Date Mon, 15 Jul 2019 22:52:36 GMT
I'm trying to parse a RDD[Seq[String]] to Dataframe.
ALthough it's a Seq of Strings they could have a more specific type as Int,
Boolean, Double, String an so on.
For example, a line could be:
"hello", "1", "bye", "1.1"
"hello1", "11", "bye1", "2.1"

First column is going to be always a String, second an int and so on and
it's going to be always on this way. On the other hand, one execution could
have  seq of five elements and others the sequences could have 2000, so it
depends of the execution but in each execution I know the types of each
"column" or "elem" of the sequence.

To do it, I could have something like this:
//I could have a parameter to generate the StructType dinamically.
def getSchema(): StructType = {
  var schemaArray = scala.collection.mutable.ArrayBuffer[StructField]()
  schemaArray += StructField("col1" , IntegerType, true)
  schemaArray += StructField("col2" , StringType, true)
  schemaArray += StructField("col2" , DoubleType, true)

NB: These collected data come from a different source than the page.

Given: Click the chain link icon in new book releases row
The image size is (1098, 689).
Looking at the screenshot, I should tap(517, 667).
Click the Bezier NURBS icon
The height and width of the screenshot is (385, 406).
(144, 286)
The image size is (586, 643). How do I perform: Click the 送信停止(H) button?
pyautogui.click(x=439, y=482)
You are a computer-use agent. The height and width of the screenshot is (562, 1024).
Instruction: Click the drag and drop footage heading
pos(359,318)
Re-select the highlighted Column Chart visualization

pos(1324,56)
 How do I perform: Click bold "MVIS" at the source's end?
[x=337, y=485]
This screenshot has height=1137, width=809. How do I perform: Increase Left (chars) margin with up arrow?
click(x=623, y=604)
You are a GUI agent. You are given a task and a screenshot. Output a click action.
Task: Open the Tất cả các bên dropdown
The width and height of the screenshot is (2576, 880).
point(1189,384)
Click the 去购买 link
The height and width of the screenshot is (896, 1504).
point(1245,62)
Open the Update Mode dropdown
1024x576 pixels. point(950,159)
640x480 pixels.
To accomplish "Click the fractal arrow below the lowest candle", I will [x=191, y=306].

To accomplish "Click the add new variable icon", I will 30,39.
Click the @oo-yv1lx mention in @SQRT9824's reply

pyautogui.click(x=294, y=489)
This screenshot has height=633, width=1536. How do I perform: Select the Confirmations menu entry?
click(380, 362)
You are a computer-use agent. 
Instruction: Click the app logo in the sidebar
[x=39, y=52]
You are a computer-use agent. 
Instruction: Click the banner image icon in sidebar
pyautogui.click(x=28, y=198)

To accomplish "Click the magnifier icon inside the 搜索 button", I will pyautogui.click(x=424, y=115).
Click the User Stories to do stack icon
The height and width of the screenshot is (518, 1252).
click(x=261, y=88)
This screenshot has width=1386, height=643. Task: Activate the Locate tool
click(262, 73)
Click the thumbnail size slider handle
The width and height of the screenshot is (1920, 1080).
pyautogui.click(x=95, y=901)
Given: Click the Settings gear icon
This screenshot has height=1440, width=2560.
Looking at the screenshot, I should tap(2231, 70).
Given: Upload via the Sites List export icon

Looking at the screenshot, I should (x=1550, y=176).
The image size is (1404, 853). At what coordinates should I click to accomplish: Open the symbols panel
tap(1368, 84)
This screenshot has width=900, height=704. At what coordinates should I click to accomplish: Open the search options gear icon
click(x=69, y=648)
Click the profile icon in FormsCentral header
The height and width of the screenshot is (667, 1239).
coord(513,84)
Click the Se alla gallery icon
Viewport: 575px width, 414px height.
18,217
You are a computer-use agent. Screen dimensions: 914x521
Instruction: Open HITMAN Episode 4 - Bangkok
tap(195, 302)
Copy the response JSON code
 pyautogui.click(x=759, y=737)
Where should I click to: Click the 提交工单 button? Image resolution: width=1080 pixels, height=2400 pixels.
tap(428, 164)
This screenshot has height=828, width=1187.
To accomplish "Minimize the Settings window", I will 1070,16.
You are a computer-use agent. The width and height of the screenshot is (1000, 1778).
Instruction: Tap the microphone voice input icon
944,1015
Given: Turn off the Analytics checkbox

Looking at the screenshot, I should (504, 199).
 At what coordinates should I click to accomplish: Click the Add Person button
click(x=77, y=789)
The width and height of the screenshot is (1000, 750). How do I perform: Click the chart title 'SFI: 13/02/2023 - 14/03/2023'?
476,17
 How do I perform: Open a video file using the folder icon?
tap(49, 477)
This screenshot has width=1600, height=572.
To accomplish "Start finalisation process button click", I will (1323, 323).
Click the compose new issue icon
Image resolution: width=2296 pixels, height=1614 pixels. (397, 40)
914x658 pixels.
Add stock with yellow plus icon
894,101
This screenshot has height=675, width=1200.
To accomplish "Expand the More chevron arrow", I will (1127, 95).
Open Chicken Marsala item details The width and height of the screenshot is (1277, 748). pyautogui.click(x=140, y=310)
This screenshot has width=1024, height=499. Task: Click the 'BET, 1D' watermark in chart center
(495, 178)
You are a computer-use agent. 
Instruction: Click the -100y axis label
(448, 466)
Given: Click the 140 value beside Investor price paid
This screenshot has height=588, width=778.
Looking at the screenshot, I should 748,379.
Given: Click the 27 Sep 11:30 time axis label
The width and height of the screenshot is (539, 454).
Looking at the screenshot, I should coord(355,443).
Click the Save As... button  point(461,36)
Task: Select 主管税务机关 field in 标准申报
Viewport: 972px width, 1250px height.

//Array of Any?? it doesn't seem the best option!!
val l1: Seq[Any] = Seq(1,"2", 1.1 )
val rdd1 = sc.parallelize(Lz).map(Row.fromSeq(_))

val schema = getSchema()
val df = sqlContext.createDataFrame(rdd1, schema)

I don't like at all to have a Seq of Any, but it's really what I have.
Another chance??

On the other hand I was thinking that I have something similar to a CSV, I
could create one. With spark there is a library to read an CSV and return a
dataframe where types are infered. Is it possible to call it if I have
already an RDD[String]?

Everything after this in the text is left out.